# DATA TO PROCESS
_ _ _

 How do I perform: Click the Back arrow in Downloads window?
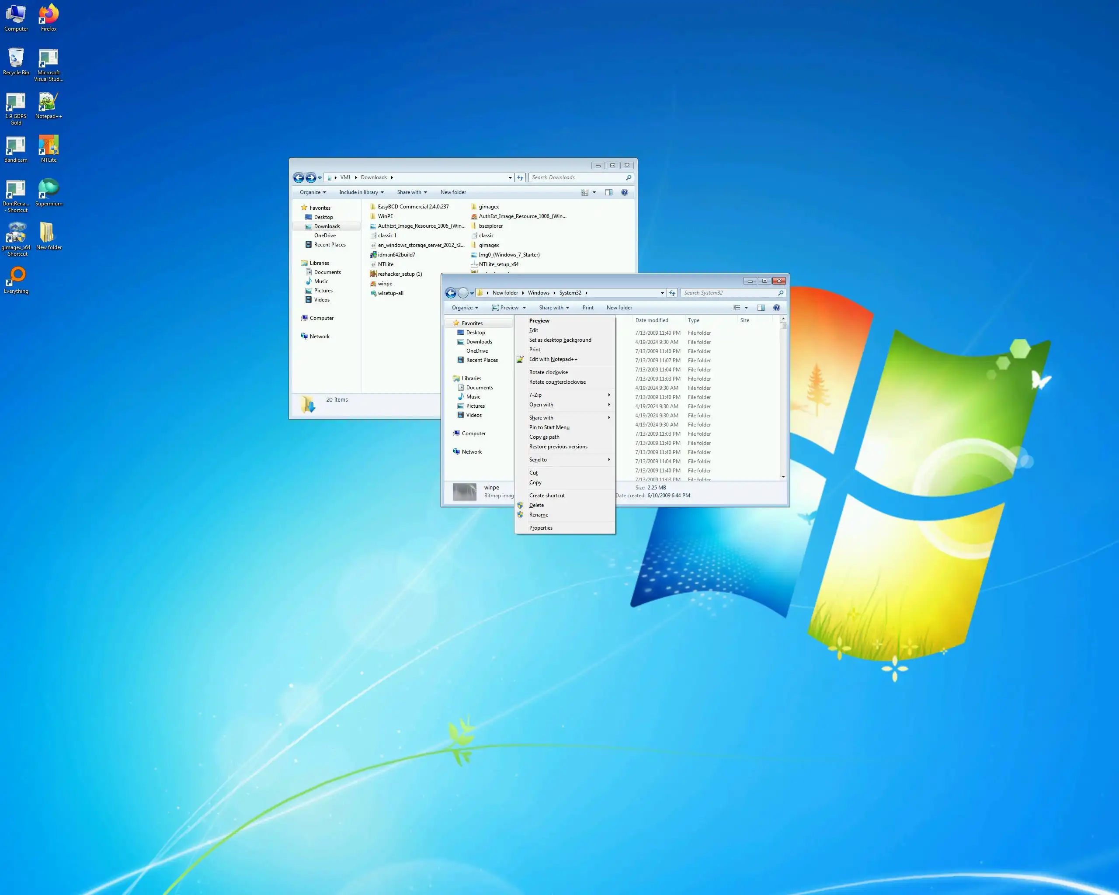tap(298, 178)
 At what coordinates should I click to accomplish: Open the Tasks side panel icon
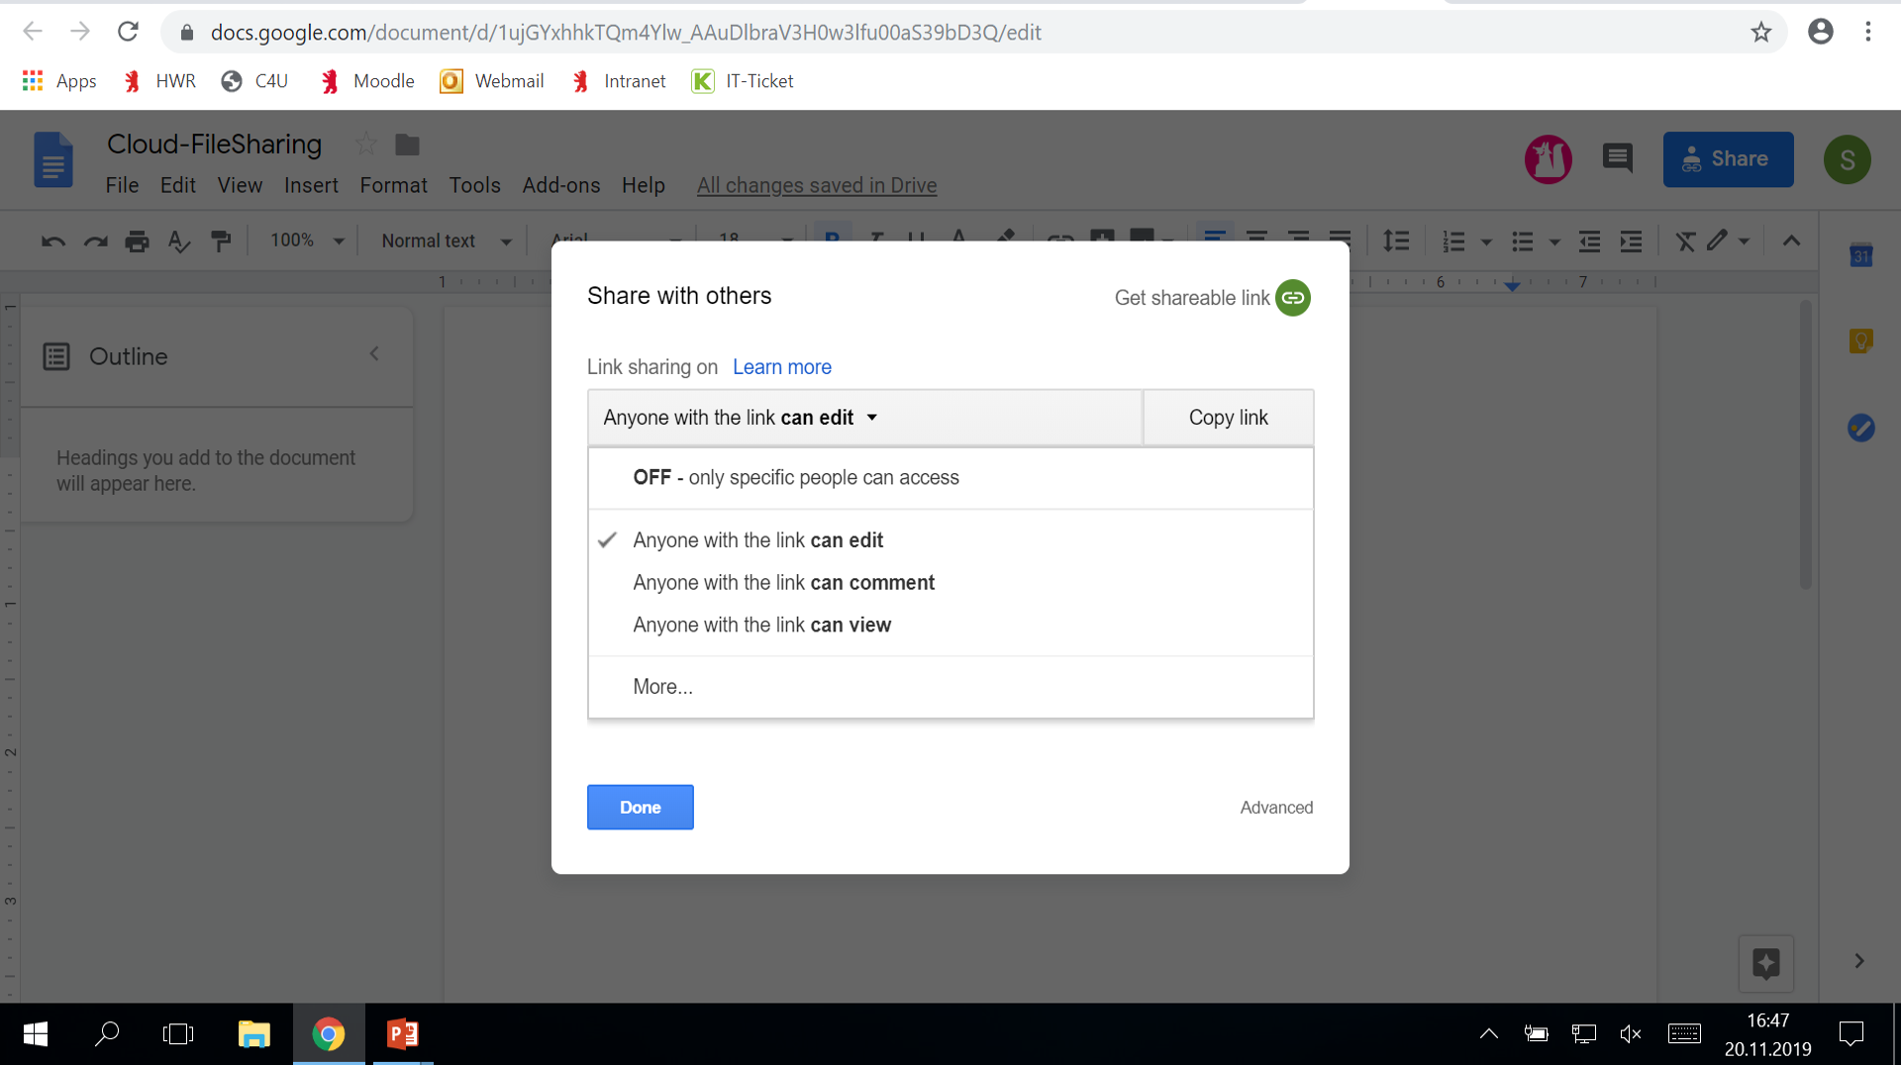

_ _ _

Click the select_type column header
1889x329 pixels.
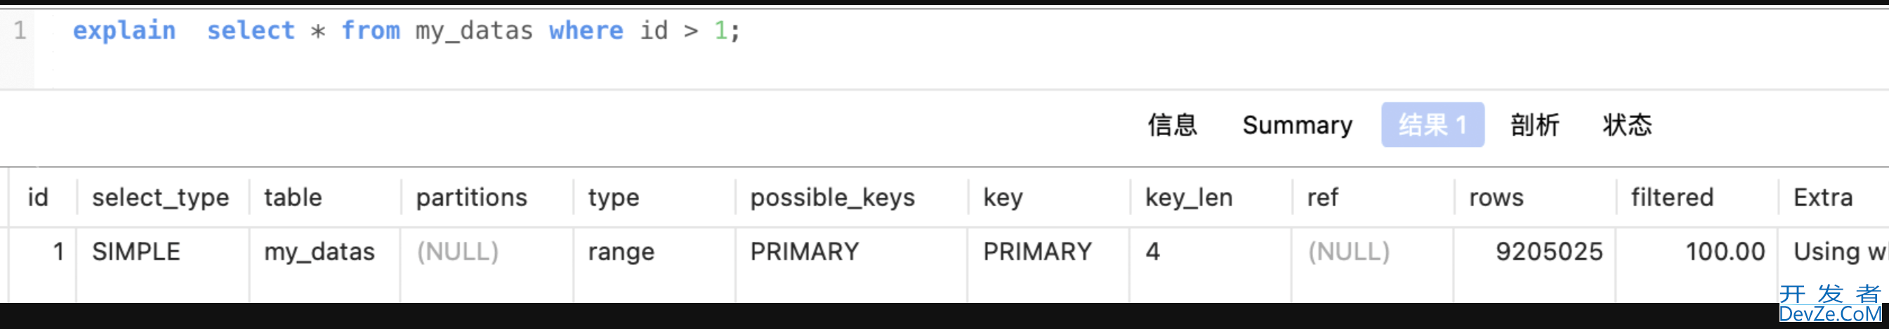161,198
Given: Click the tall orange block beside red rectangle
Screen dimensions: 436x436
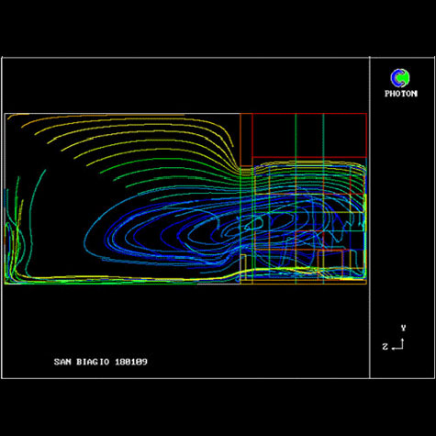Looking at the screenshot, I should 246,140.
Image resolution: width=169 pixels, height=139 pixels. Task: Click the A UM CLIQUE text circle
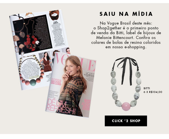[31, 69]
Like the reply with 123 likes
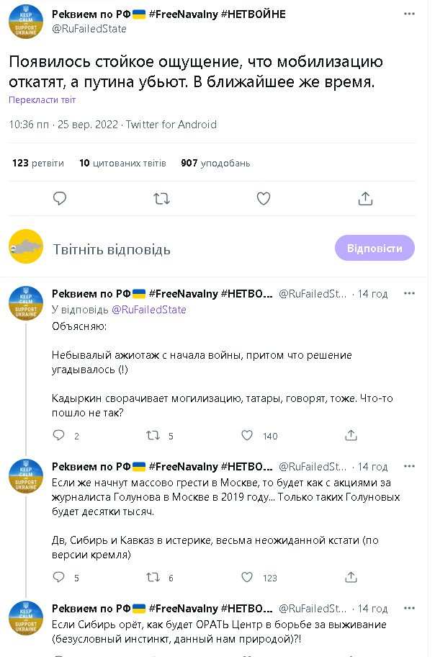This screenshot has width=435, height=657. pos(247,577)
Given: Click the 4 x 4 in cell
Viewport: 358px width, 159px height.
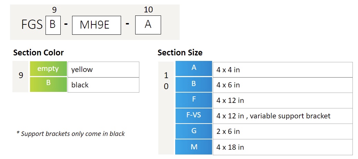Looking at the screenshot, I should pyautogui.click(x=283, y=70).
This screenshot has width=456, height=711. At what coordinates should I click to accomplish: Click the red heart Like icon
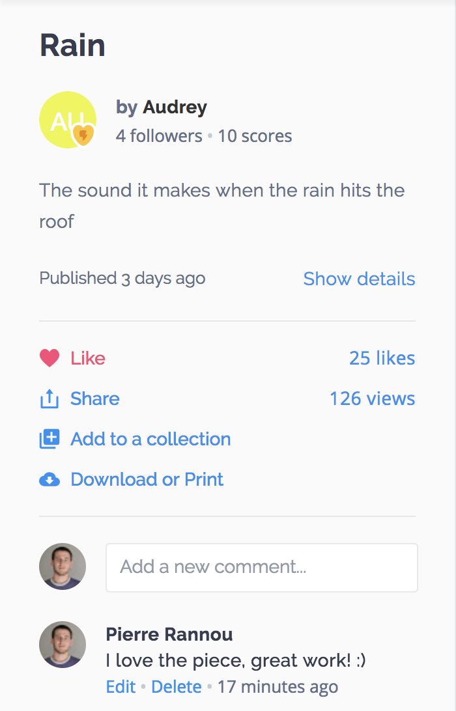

_ _ _

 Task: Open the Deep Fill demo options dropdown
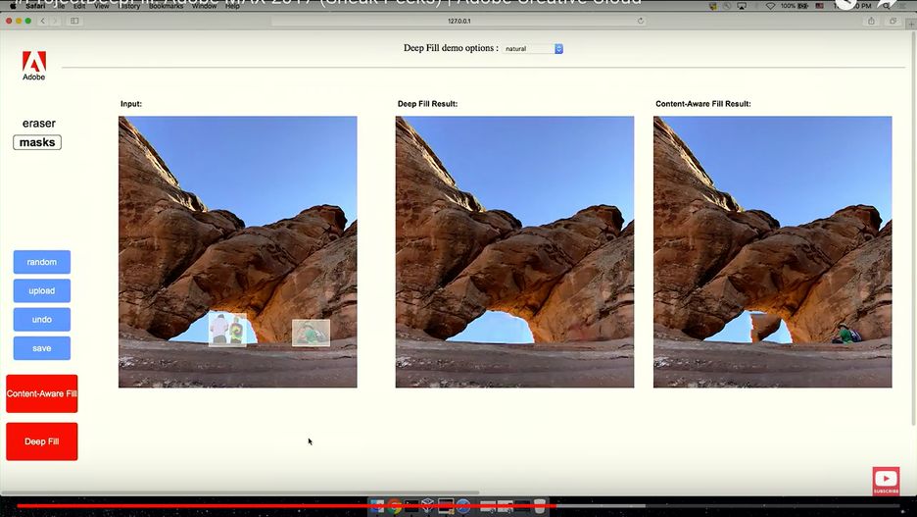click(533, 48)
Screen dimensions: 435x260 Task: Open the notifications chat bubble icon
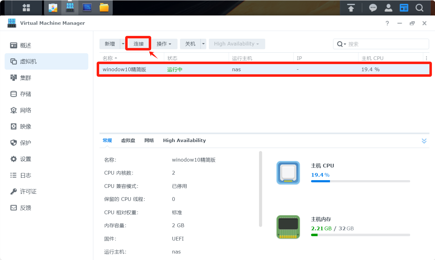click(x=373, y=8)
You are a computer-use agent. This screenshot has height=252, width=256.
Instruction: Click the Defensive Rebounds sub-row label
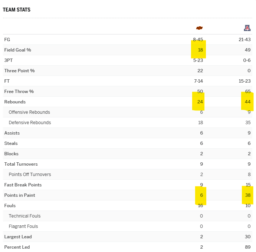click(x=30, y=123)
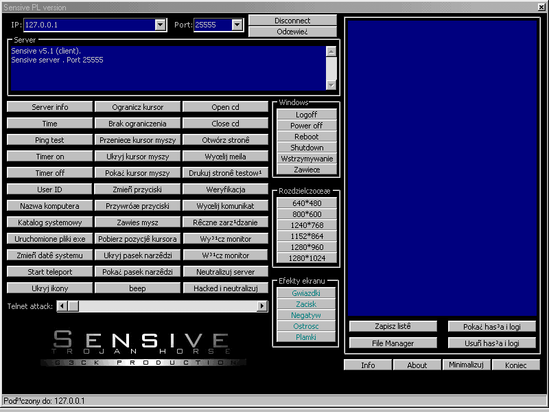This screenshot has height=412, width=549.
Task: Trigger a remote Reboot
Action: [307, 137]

_ _ _

# WHAT TO WORK ON
Echo the material word for word, from the line containing "Like the reply with 123 likes" to the line containing "This screenshot has width=456, height=711.", both included. Leave the pictures out.

# RESULT FOR THIS TASK
Like the reply with 123 likes
This screenshot has width=435, height=657. pos(247,577)
Given: Click the 4 x 4 in cell
Viewport: 358px width, 159px height.
Looking at the screenshot, I should pyautogui.click(x=283, y=70).
This screenshot has width=456, height=711. At what coordinates should I click to accomplish: Click the red heart Like icon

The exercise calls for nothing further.